A desvalorização das ciências humanas no Brasil
Enviada em 08/11/2022
É fato que, no Brasil, existe um índice elevado de desvalorização das ciências humanas. Essa desvalorização acontece desde o âmbito social até o financeiro, promovendo desigualdade até mesmo entre os conhecimentos das pessoas. Esse fenômeno pode ser explicado pela precariedade da educação crítica e libertadora no Brasil e pelo pouco interesse burguês na formação educacional do proletariado.
Em primeiro lugar, Paulo Freire defende, em “Pedagogia do Oprimido”, a implementação de uma educação crítica e libertadora, o que não acontece no Brasil, visto que o sistema educacional vigente não promove pensamento e questionamento, preparando a população para trabalhar, não para criticar. Portanto, pode-se afirmar que a precariedade do ensino libertador e crítico idealizado por Freira contribui para a desvalorização das ciências humanas.
Tendo isso em vista, essa problemática no Brasil também vincula-se à falta de interesse que a burguesia, a classe que domina a política brasileira, tem de oferecer ensino crítico à classe trabalhadora, o proletariado oprimido pelos burgueses. Isso acontece pois, como a teoria marxista afirma, os trabalhadores, na conjuntura capitalista, têm como papel servir aos interesses burgueses, que estão voltados para trabalhos manuais, desvinculados às áreas das ciências humanas, ligadas à crítica e ao pensar.

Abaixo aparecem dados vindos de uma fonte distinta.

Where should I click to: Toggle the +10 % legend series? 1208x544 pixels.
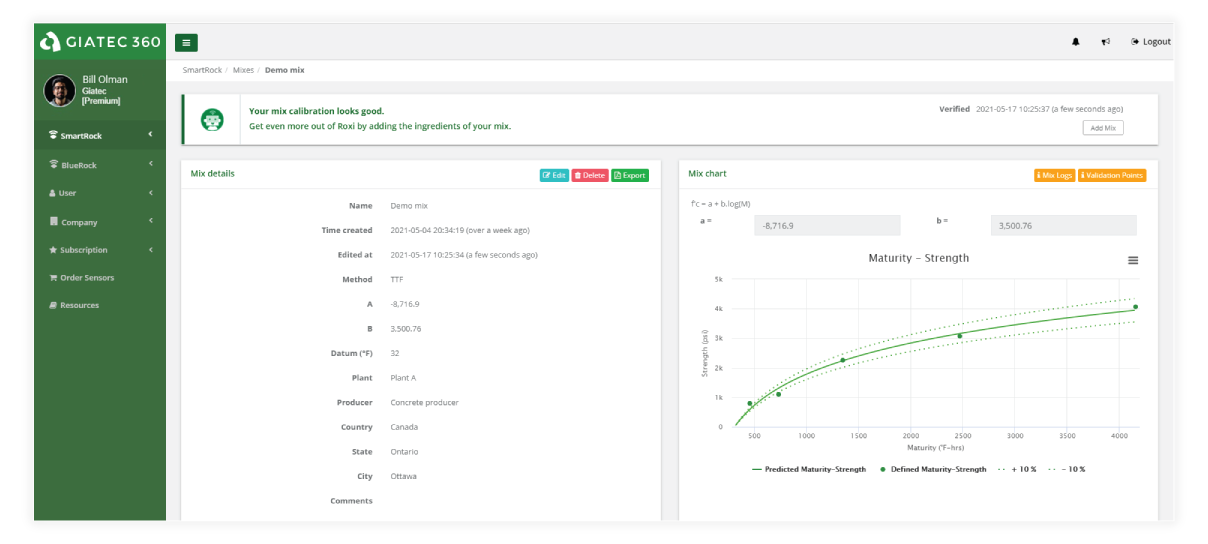(1016, 469)
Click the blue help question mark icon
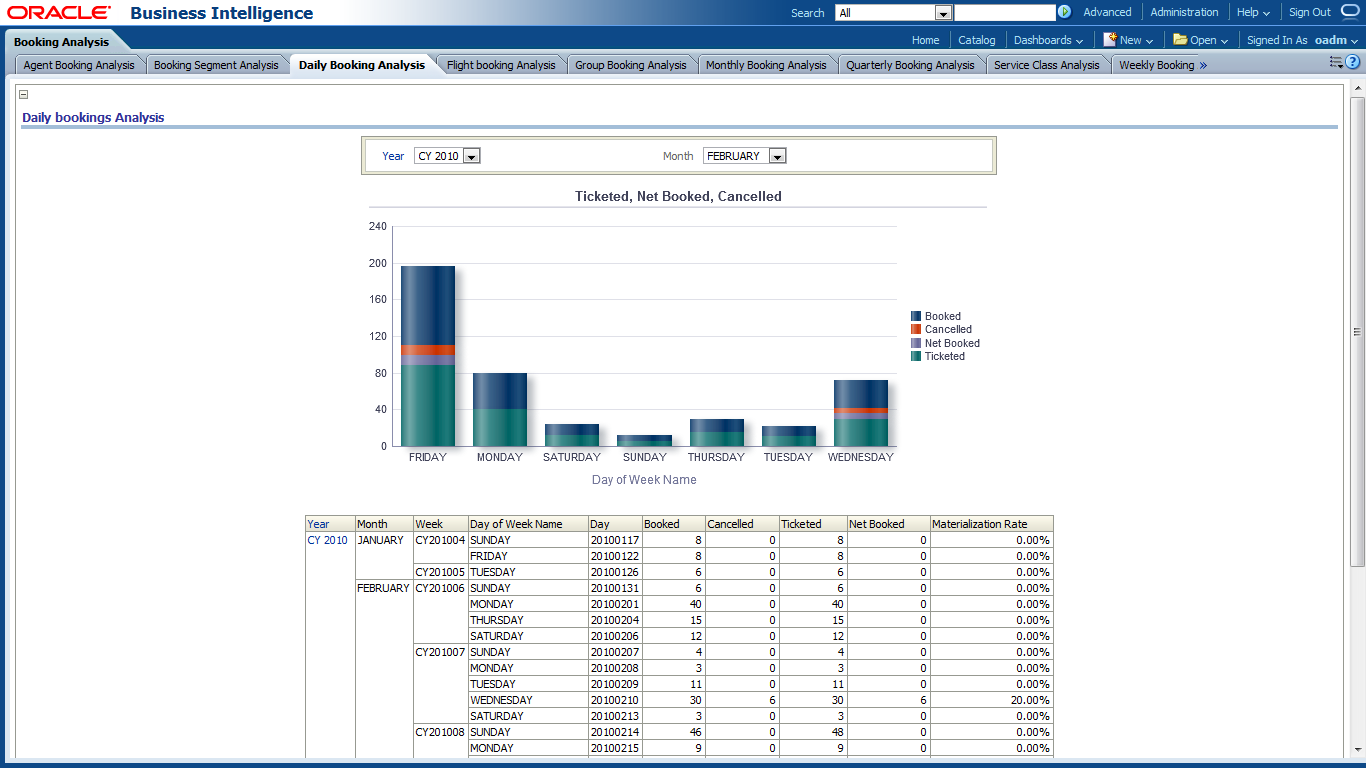This screenshot has height=768, width=1366. point(1353,63)
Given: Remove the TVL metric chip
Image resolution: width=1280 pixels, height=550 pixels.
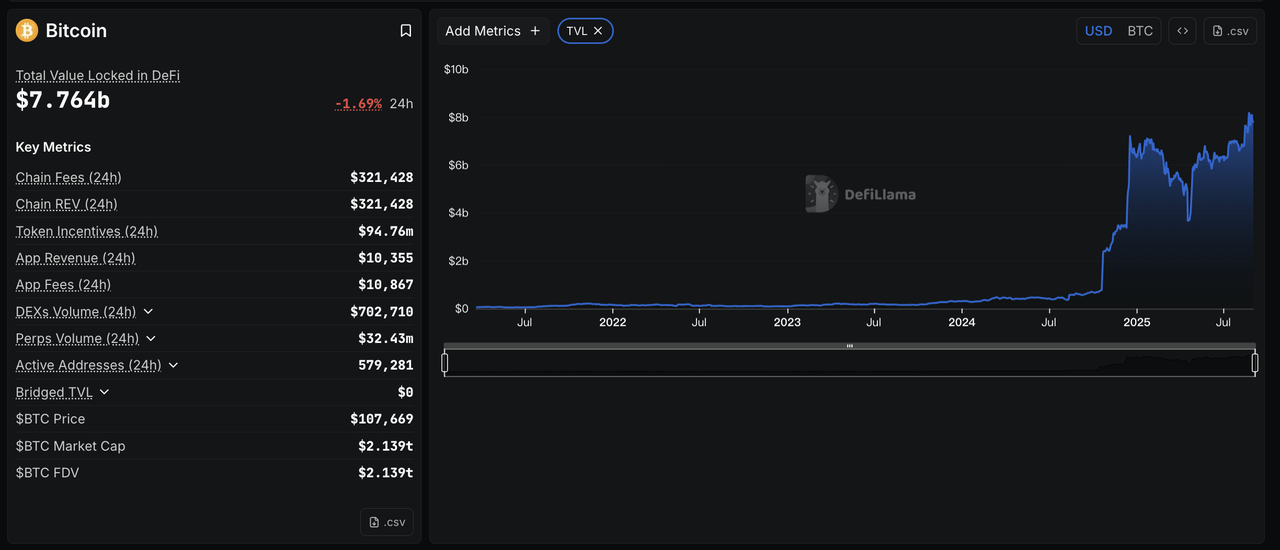Looking at the screenshot, I should coord(598,31).
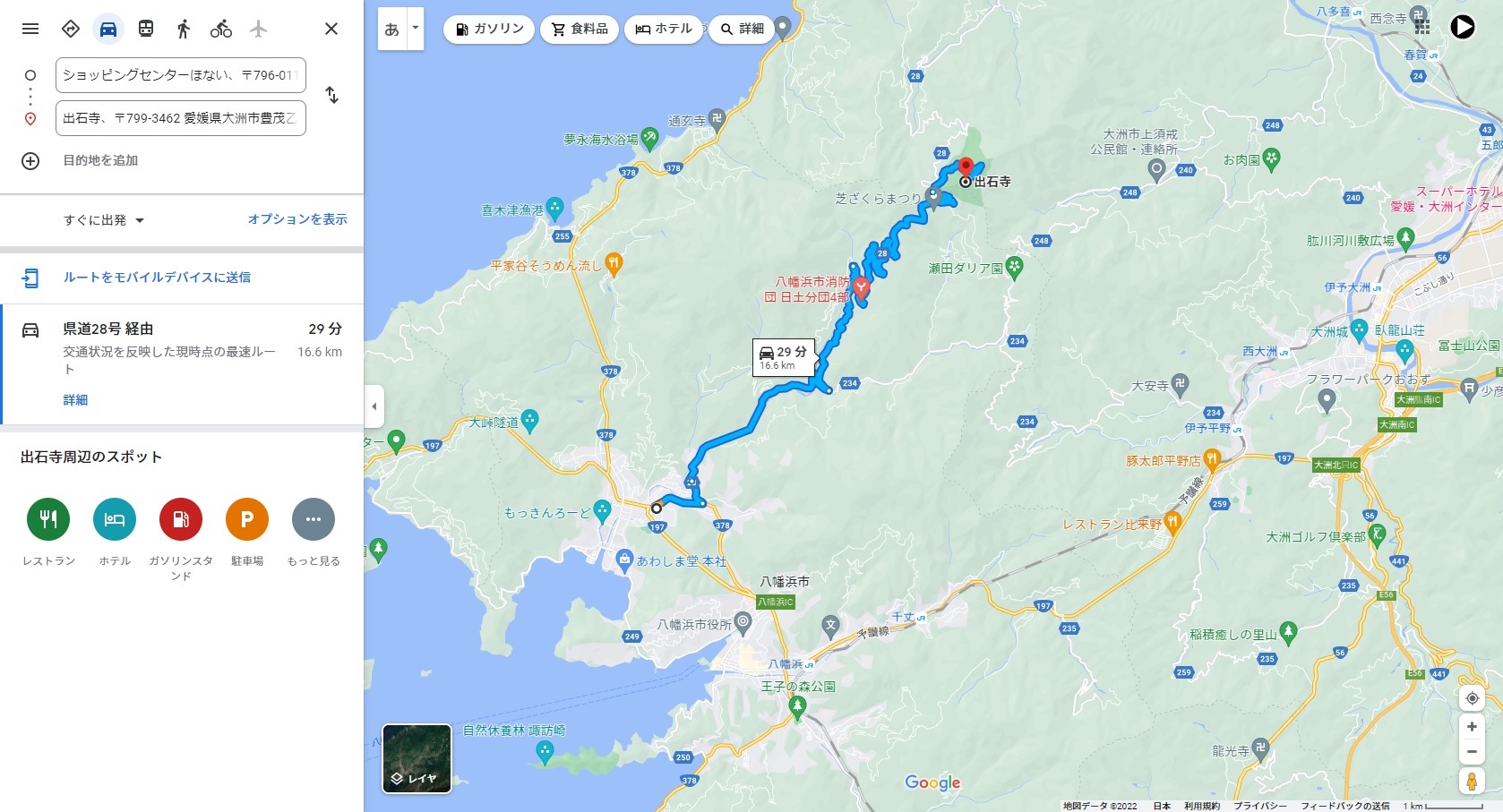Image resolution: width=1503 pixels, height=812 pixels.
Task: Center map on my location
Action: click(1472, 698)
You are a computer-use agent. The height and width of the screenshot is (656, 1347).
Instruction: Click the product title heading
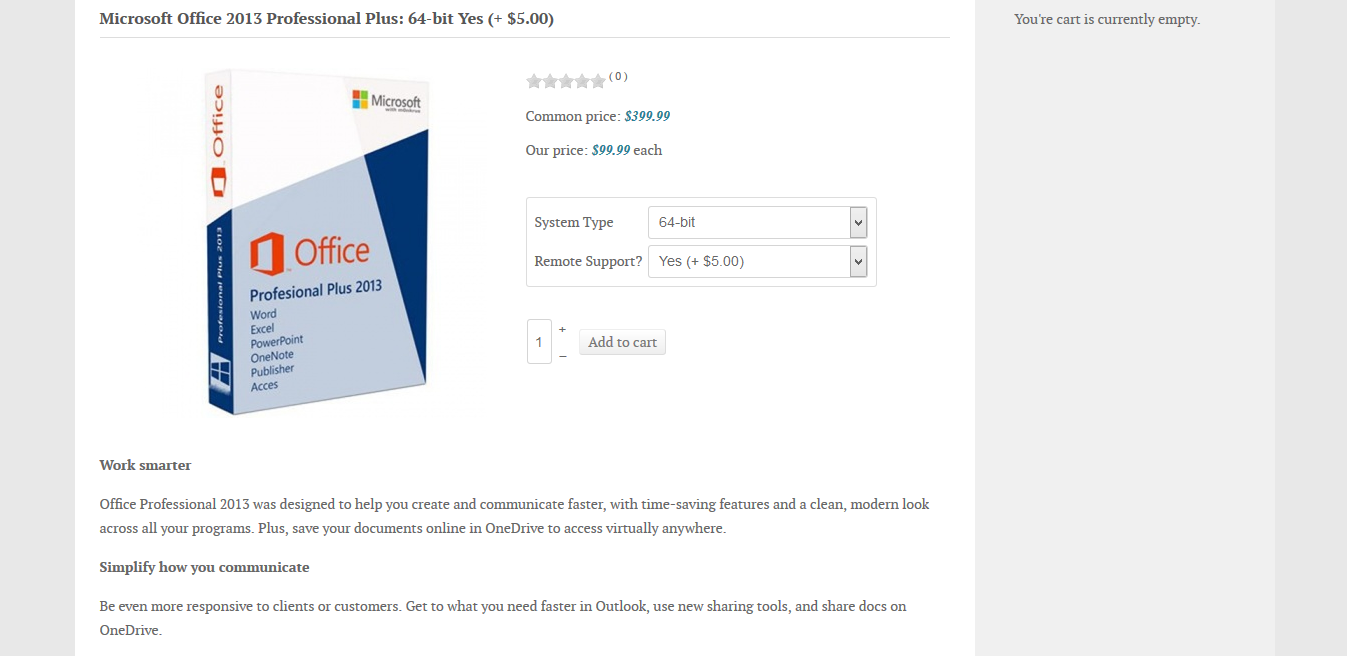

Desta maneira, é imprescindível que o governo, junto ao Ministério da Educação, o MEC, incentive a implementação de uma educação crítica, libertadora e de qualidade, tal como Freire defende, por meio de palestras e reeducação pedagógica dos docentes, a fim de que a população não continue no estado de alienada e controlada pelo sistema que favorece a burguesia. Além disso, é importante que políticas de valorização das ciências humanas sejam implementadas pelo governo, em parceria com os estados e seus respectivos órgãos de fomento à pesquisa, por meio de investimentos na pesquisa científica, para mitigar a desvalorização econômica e social das ciências humanas, garantindo melhor qualidade de vida para os profissionais dessa área.